■ Instruction ■
Edit the records below so that "contour label" becomes "elevation label", keeping everything else the same, and leave out the pictures.

>> Start Record excerpts

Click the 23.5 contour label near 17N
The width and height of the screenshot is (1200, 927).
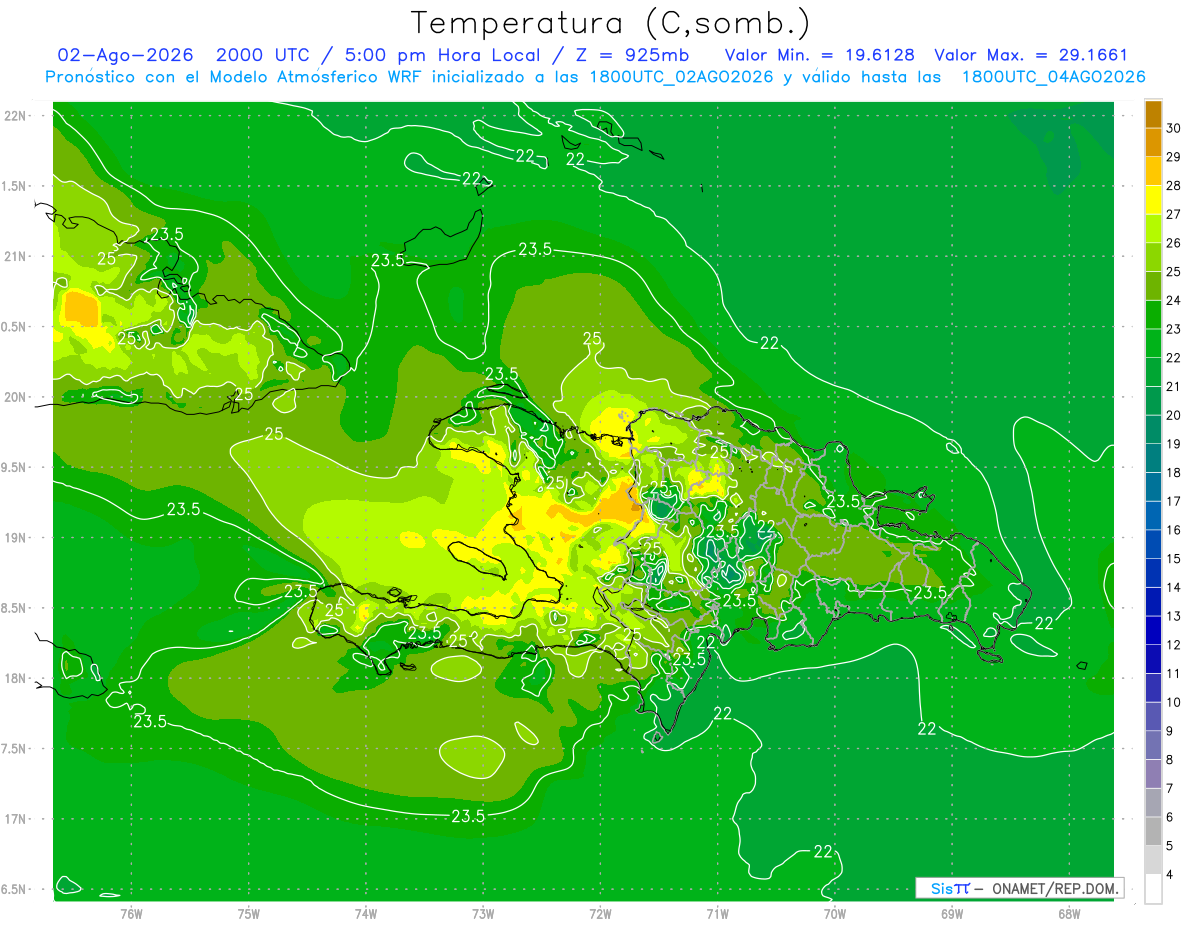click(x=468, y=816)
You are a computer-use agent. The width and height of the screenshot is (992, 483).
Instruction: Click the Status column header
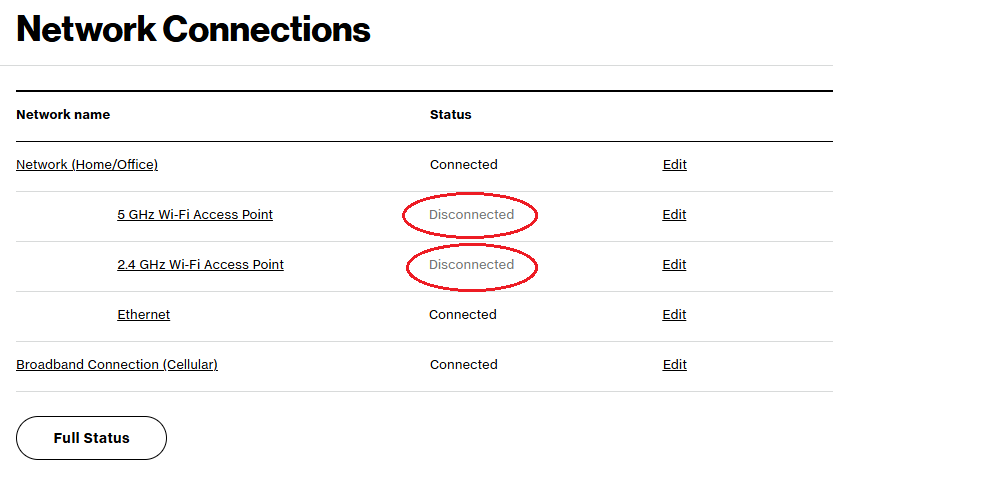pos(450,115)
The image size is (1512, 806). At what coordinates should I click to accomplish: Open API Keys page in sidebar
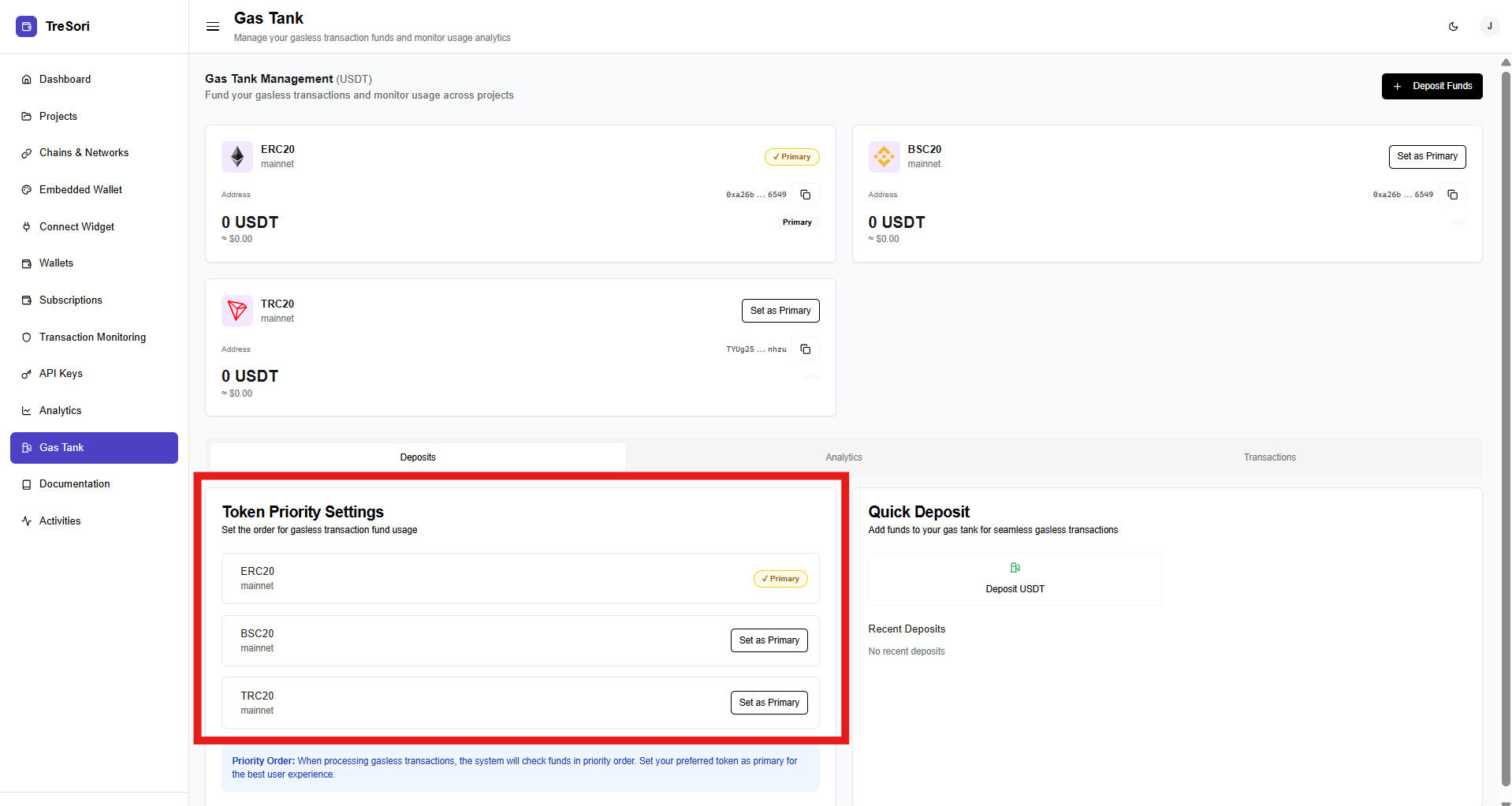coord(61,374)
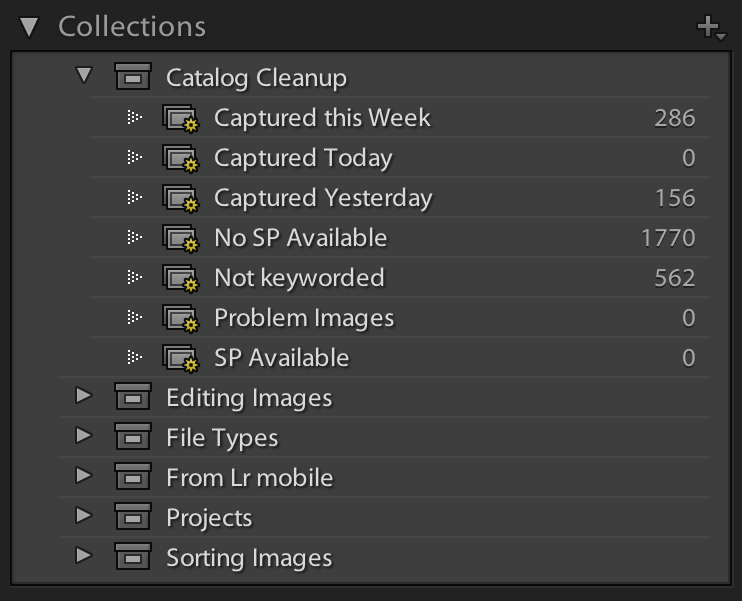This screenshot has height=601, width=742.
Task: Click the Problem Images smart collection icon
Action: pyautogui.click(x=181, y=319)
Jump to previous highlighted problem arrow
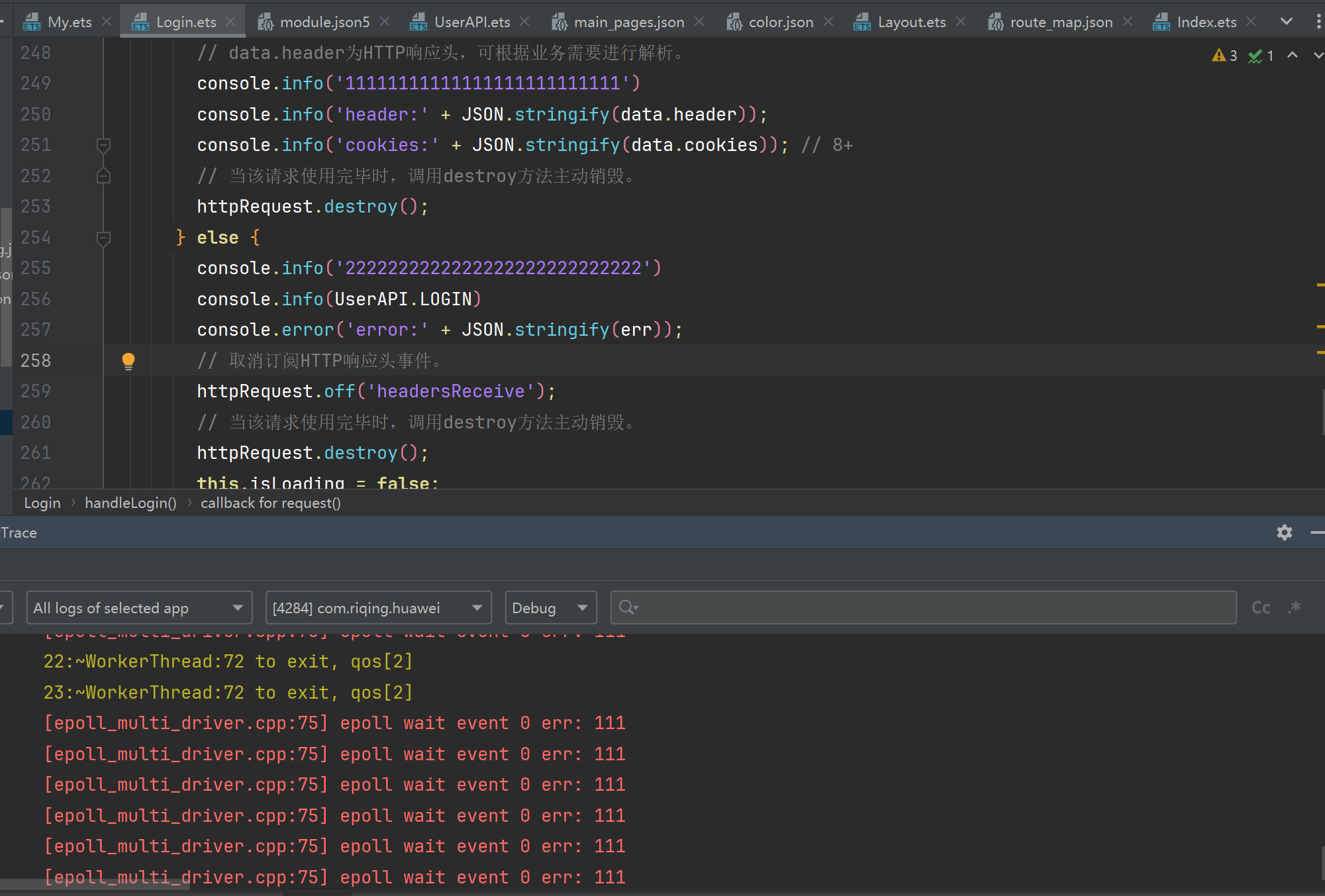Screen dimensions: 1325x896 coord(1292,56)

>> End Record excerpts

■ Exercise result ■
Click the 23.5 elevation label near 17N
The width and height of the screenshot is (1200, 927).
click(x=468, y=816)
You are a computer-use agent. The width and height of the screenshot is (992, 483).
Instruction: Click the Status column header
pos(450,115)
The image size is (1512, 806). At what coordinates should I click to accomplish: Open API Keys page in sidebar
coord(61,374)
This screenshot has height=601, width=742.
Task: Click the Problem Images smart collection icon
Action: pyautogui.click(x=181, y=319)
Jump to previous highlighted problem arrow
Screen dimensions: 1325x896 coord(1292,56)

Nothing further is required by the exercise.